▶ [Your assignment]
Write out every entry in full. Leave nothing out.

▶ [Data shown]
§ §

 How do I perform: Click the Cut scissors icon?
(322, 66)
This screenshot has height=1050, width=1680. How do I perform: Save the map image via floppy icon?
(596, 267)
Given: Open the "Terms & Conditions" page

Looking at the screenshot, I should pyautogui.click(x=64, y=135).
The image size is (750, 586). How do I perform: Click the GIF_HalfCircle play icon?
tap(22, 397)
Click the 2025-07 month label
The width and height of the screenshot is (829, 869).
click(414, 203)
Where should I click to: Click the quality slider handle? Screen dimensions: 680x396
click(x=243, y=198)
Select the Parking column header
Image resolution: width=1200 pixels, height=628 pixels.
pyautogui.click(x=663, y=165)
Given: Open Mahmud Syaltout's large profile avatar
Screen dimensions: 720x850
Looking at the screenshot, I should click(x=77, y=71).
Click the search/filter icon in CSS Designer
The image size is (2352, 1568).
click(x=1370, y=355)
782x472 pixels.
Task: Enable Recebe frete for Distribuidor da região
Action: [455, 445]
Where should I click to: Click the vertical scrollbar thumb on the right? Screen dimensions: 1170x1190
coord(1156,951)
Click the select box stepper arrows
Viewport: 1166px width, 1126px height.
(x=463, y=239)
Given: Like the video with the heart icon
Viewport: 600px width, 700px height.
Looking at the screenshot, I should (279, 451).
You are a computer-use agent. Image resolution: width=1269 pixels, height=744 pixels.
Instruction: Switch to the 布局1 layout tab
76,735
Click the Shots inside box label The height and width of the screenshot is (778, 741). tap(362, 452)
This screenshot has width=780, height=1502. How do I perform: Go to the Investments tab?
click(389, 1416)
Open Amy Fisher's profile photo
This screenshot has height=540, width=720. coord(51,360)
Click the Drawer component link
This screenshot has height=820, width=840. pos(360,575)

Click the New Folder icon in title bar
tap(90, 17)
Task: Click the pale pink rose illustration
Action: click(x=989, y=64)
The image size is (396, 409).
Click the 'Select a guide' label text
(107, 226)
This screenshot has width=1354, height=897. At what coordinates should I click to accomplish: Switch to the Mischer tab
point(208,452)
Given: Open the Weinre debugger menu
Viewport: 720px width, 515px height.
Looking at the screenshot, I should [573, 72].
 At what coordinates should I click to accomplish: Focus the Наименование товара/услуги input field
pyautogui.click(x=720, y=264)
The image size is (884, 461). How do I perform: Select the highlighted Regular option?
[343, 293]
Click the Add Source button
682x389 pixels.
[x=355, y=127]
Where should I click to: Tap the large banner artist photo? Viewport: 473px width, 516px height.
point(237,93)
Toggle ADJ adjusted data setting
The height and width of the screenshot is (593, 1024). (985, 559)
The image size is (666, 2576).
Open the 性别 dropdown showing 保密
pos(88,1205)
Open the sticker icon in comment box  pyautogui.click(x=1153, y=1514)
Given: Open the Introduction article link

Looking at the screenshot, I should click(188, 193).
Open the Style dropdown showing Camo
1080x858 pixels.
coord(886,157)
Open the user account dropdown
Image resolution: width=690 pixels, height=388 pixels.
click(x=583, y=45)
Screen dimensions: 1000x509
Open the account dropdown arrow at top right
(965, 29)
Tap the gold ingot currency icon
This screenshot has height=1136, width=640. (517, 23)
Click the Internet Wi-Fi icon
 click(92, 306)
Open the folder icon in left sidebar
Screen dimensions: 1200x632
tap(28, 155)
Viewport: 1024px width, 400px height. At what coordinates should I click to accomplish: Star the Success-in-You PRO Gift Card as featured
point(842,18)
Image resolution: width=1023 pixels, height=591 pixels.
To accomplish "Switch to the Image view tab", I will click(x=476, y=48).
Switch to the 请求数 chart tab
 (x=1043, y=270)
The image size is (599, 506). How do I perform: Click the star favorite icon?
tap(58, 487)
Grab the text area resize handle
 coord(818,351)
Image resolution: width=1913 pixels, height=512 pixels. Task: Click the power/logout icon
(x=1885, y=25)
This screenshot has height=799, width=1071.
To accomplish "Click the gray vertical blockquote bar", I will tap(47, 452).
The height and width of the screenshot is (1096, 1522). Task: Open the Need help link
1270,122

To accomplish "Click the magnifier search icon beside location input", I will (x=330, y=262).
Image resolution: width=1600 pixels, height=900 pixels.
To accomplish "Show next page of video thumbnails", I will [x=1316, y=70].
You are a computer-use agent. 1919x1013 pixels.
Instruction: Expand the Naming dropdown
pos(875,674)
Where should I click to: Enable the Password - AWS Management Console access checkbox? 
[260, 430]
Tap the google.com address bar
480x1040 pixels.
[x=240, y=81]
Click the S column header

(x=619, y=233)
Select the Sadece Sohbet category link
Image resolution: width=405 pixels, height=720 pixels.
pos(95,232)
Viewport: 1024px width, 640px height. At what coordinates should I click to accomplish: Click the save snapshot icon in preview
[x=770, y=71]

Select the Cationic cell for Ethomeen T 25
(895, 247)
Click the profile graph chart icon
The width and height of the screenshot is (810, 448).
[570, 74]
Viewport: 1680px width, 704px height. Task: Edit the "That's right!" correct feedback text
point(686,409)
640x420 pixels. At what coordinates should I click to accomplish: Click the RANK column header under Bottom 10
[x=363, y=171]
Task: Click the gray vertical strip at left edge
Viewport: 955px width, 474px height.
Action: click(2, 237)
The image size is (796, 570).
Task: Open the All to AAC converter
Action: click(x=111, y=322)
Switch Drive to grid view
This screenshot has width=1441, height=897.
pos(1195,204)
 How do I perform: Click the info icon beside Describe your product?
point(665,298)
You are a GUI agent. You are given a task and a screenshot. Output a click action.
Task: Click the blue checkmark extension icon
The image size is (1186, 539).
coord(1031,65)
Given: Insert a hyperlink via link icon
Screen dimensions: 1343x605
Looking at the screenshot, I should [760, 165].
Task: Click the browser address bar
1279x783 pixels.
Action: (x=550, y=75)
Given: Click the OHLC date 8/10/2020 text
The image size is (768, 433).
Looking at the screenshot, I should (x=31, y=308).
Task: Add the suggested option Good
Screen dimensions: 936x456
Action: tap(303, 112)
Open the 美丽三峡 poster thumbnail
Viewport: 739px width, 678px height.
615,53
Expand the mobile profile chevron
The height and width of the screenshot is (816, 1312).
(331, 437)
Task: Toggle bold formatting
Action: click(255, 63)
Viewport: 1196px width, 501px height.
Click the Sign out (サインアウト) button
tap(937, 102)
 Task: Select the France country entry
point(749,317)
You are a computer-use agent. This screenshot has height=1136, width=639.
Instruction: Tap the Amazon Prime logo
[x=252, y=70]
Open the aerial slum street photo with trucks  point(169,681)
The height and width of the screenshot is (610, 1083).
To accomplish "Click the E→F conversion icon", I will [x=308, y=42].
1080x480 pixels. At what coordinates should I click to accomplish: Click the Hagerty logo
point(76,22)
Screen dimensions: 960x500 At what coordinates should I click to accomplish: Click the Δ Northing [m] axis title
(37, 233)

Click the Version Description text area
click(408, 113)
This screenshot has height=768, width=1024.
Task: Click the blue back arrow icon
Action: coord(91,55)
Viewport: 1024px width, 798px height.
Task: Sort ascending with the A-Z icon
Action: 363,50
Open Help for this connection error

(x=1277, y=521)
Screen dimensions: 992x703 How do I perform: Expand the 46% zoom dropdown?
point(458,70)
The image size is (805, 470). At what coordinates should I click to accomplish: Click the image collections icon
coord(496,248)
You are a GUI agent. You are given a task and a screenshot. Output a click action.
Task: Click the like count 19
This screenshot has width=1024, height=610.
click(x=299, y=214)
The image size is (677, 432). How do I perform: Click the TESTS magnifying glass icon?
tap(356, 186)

§ §

▶ [Task answer]
 How do I perform: Click the Cut scissors icon?
(322, 66)
This screenshot has height=1050, width=1680. How do I perform: Save the map image via floppy icon?
(596, 267)
Given: Open the "Terms & Conditions" page

Looking at the screenshot, I should pyautogui.click(x=64, y=135).
The image size is (750, 586). How do I perform: Click the GIF_HalfCircle play icon?
tap(22, 397)
Click the 2025-07 month label
The width and height of the screenshot is (829, 869).
click(414, 203)
Where should I click to: Click the quality slider handle? Screen dimensions: 680x396
click(x=243, y=198)
Select the Parking column header
Image resolution: width=1200 pixels, height=628 pixels.
pyautogui.click(x=663, y=165)
Given: Open Mahmud Syaltout's large profile avatar
Screen dimensions: 720x850
Looking at the screenshot, I should click(x=77, y=71).
Click the search/filter icon in CSS Designer
The image size is (2352, 1568).
click(x=1370, y=355)
782x472 pixels.
Task: Enable Recebe frete for Distribuidor da região
Action: [455, 445]
Where should I click to: Click the vertical scrollbar thumb on the right? Screen dimensions: 1170x1190
coord(1156,951)
Click the select box stepper arrows
Viewport: 1166px width, 1126px height.
(x=463, y=239)
Given: Like the video with the heart icon
Viewport: 600px width, 700px height.
Looking at the screenshot, I should (279, 451).
You are a computer-use agent. Image resolution: width=1269 pixels, height=744 pixels.
Instruction: Switch to the 布局1 layout tab
76,735
Click the Shots inside box label The height and width of the screenshot is (778, 741). tap(362, 452)
This screenshot has width=780, height=1502. How do I perform: Go to the Investments tab?
click(389, 1416)
Open Amy Fisher's profile photo
This screenshot has height=540, width=720. coord(51,360)
Click the Drawer component link
This screenshot has height=820, width=840. pos(360,575)

Click the New Folder icon in title bar
tap(90, 17)
Task: Click the pale pink rose illustration
Action: click(x=989, y=64)
The image size is (396, 409).
Click the 'Select a guide' label text
(107, 226)
This screenshot has width=1354, height=897. At what coordinates should I click to accomplish: Switch to the Mischer tab
point(208,452)
Given: Open the Weinre debugger menu
Viewport: 720px width, 515px height.
Looking at the screenshot, I should [573, 72].
 At what coordinates should I click to accomplish: Focus the Наименование товара/услуги input field
pyautogui.click(x=720, y=264)
The image size is (884, 461). How do I perform: Select the highlighted Regular option?
[343, 293]
Click the Add Source button
682x389 pixels.
[x=355, y=127]
Where should I click to: Tap the large banner artist photo? Viewport: 473px width, 516px height.
point(237,93)
Toggle ADJ adjusted data setting
The height and width of the screenshot is (593, 1024). (985, 559)
The image size is (666, 2576).
Open the 性别 dropdown showing 保密
pos(88,1205)
Open the sticker icon in comment box  pyautogui.click(x=1153, y=1514)
Given: Open the Introduction article link

Looking at the screenshot, I should click(188, 193).
Open the Style dropdown showing Camo
1080x858 pixels.
coord(886,157)
Open the user account dropdown
Image resolution: width=690 pixels, height=388 pixels.
click(x=583, y=45)
Screen dimensions: 1000x509
Open the account dropdown arrow at top right
(965, 29)
Tap the gold ingot currency icon
This screenshot has height=1136, width=640. (517, 23)
Click the Internet Wi-Fi icon
 click(92, 306)
Open the folder icon in left sidebar
Screen dimensions: 1200x632
tap(28, 155)
Viewport: 1024px width, 400px height. At what coordinates should I click to accomplish: Star the Success-in-You PRO Gift Card as featured
point(842,18)
Image resolution: width=1023 pixels, height=591 pixels.
To accomplish "Switch to the Image view tab", I will click(x=476, y=48).
Switch to the 请求数 chart tab
 (x=1043, y=270)
The image size is (599, 506). How do I perform: Click the star favorite icon?
tap(58, 487)
Grab the text area resize handle
 coord(818,351)
Image resolution: width=1913 pixels, height=512 pixels. Task: Click the power/logout icon
(x=1885, y=25)
This screenshot has height=799, width=1071.
To accomplish "Click the gray vertical blockquote bar", I will tap(47, 452).
The height and width of the screenshot is (1096, 1522). Task: Open the Need help link
1270,122

To accomplish "Click the magnifier search icon beside location input", I will (x=330, y=262).
Image resolution: width=1600 pixels, height=900 pixels.
To accomplish "Show next page of video thumbnails", I will [x=1316, y=70].
You are a computer-use agent. 1919x1013 pixels.
Instruction: Expand the Naming dropdown
pos(875,674)
Where should I click to: Enable the Password - AWS Management Console access checkbox? 
[260, 430]
Tap the google.com address bar
480x1040 pixels.
[x=240, y=81]
Click the S column header

(x=619, y=233)
Select the Sadece Sohbet category link
Image resolution: width=405 pixels, height=720 pixels.
pos(95,232)
Viewport: 1024px width, 640px height. At what coordinates should I click to accomplish: Click the save snapshot icon in preview
[x=770, y=71]

Select the Cationic cell for Ethomeen T 25
(895, 247)
Click the profile graph chart icon
The width and height of the screenshot is (810, 448).
[570, 74]
Viewport: 1680px width, 704px height. Task: Edit the "That's right!" correct feedback text
point(686,409)
640x420 pixels. At what coordinates should I click to accomplish: Click the RANK column header under Bottom 10
[x=363, y=171]
Task: Click the gray vertical strip at left edge
Viewport: 955px width, 474px height.
Action: click(2, 237)
The image size is (796, 570).
Task: Open the All to AAC converter
Action: click(x=111, y=322)
Switch Drive to grid view
This screenshot has width=1441, height=897.
pos(1195,204)
 How do I perform: Click the info icon beside Describe your product?
point(665,298)
You are a GUI agent. You are given a task and a screenshot. Output a click action.
Task: Click the blue checkmark extension icon
The image size is (1186, 539).
coord(1031,65)
Given: Insert a hyperlink via link icon
Screen dimensions: 1343x605
Looking at the screenshot, I should [760, 165].
Task: Click the browser address bar
1279x783 pixels.
Action: (x=550, y=75)
Given: Click the OHLC date 8/10/2020 text
The image size is (768, 433).
Looking at the screenshot, I should (x=31, y=308).
Task: Add the suggested option Good
Screen dimensions: 936x456
Action: tap(303, 112)
Open the 美丽三峡 poster thumbnail
Viewport: 739px width, 678px height.
615,53
Expand the mobile profile chevron
The height and width of the screenshot is (816, 1312).
(331, 437)
Task: Toggle bold formatting
Action: click(255, 63)
Viewport: 1196px width, 501px height.
Click the Sign out (サインアウト) button
tap(937, 102)
 Task: Select the France country entry
point(749,317)
You are a computer-use agent. This screenshot has height=1136, width=639.
Instruction: Tap the Amazon Prime logo
[x=252, y=70]
Open the aerial slum street photo with trucks  point(169,681)
The height and width of the screenshot is (610, 1083).
To accomplish "Click the E→F conversion icon", I will [x=308, y=42].
1080x480 pixels. At what coordinates should I click to accomplish: Click the Hagerty logo
point(76,22)
Screen dimensions: 960x500 At what coordinates should I click to accomplish: Click the Δ Northing [m] axis title
(37, 233)

Click the Version Description text area
click(408, 113)
This screenshot has height=768, width=1024.
Task: Click the blue back arrow icon
Action: coord(91,55)
Viewport: 1024px width, 798px height.
Task: Sort ascending with the A-Z icon
Action: 363,50
Open Help for this connection error

(x=1277, y=521)
Screen dimensions: 992x703 How do I perform: Expand the 46% zoom dropdown?
point(458,70)
The image size is (805, 470). At what coordinates should I click to accomplish: Click the image collections icon
coord(496,248)
You are a GUI agent. You are given a task and a screenshot. Output a click action.
Task: Click the like count 19
This screenshot has width=1024, height=610.
click(x=299, y=214)
The image size is (677, 432). How do I perform: Click the TESTS magnifying glass icon?
tap(356, 186)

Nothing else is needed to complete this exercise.